* _Exercise_
Reproduce each row below word for word, but omit the pictures.

* _Records of locating words and elements_
***

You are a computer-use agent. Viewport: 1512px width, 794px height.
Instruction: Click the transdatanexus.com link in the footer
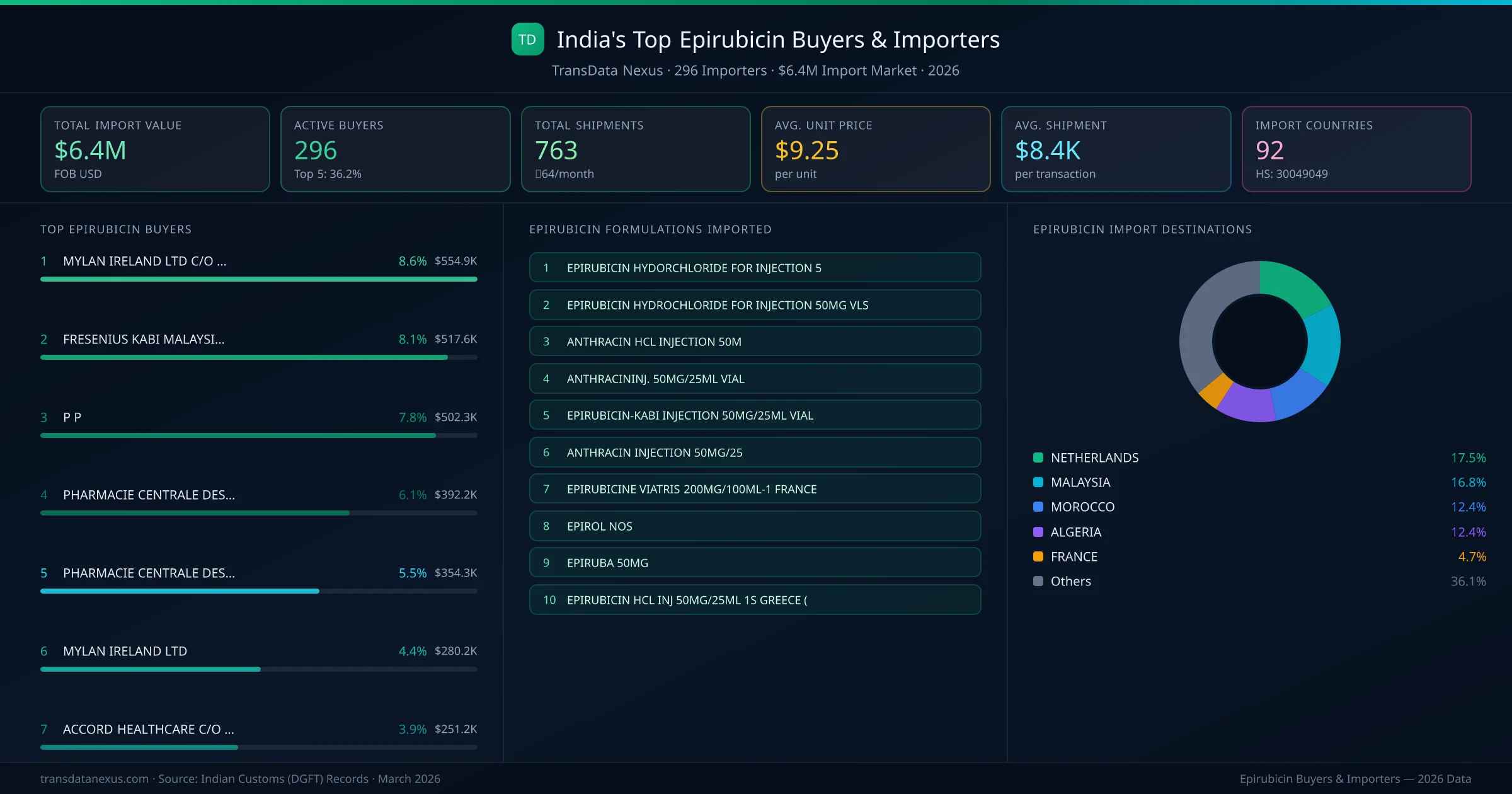[93, 779]
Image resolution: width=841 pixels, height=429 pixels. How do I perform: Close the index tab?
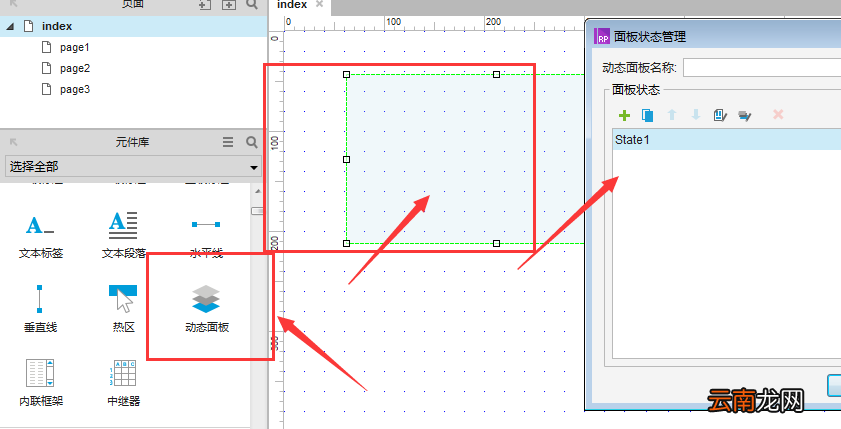(319, 4)
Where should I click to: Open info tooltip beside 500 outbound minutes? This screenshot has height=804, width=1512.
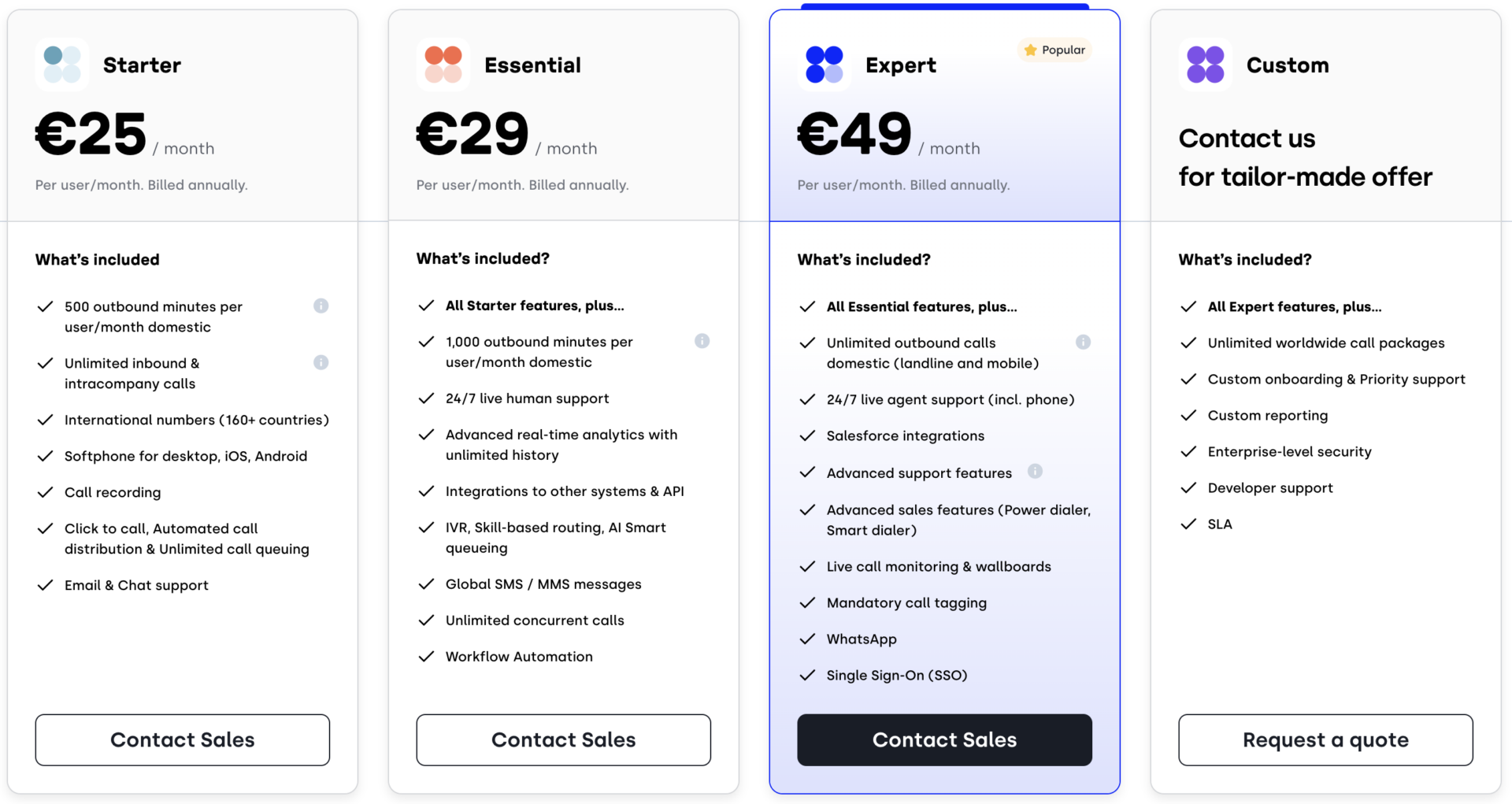(x=321, y=306)
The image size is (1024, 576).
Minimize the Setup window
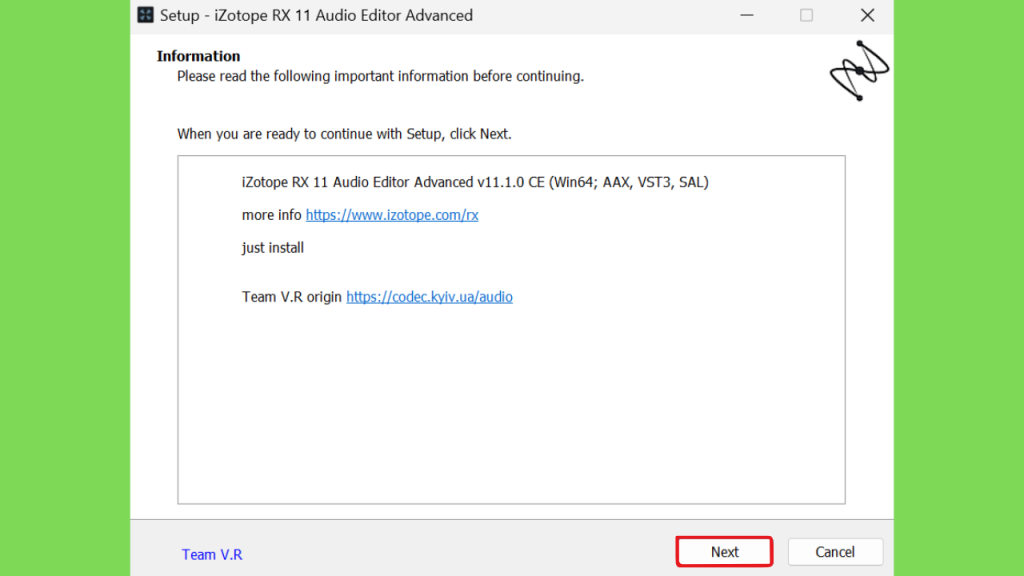pos(746,15)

***

* _Answer to this exercise_
You are a computer-use agent. Viewport: 1512px width, 794px height.
Instruction: Click the transdatanexus.com link in the footer
[93, 779]
Image resolution: width=841 pixels, height=429 pixels. How do I perform: Close the index tab?
(319, 4)
Where should I click to: Open info tooltip beside 500 outbound minutes? This screenshot has height=804, width=1512.
(x=321, y=306)
The image size is (1024, 576).
Minimize the Setup window
pos(746,15)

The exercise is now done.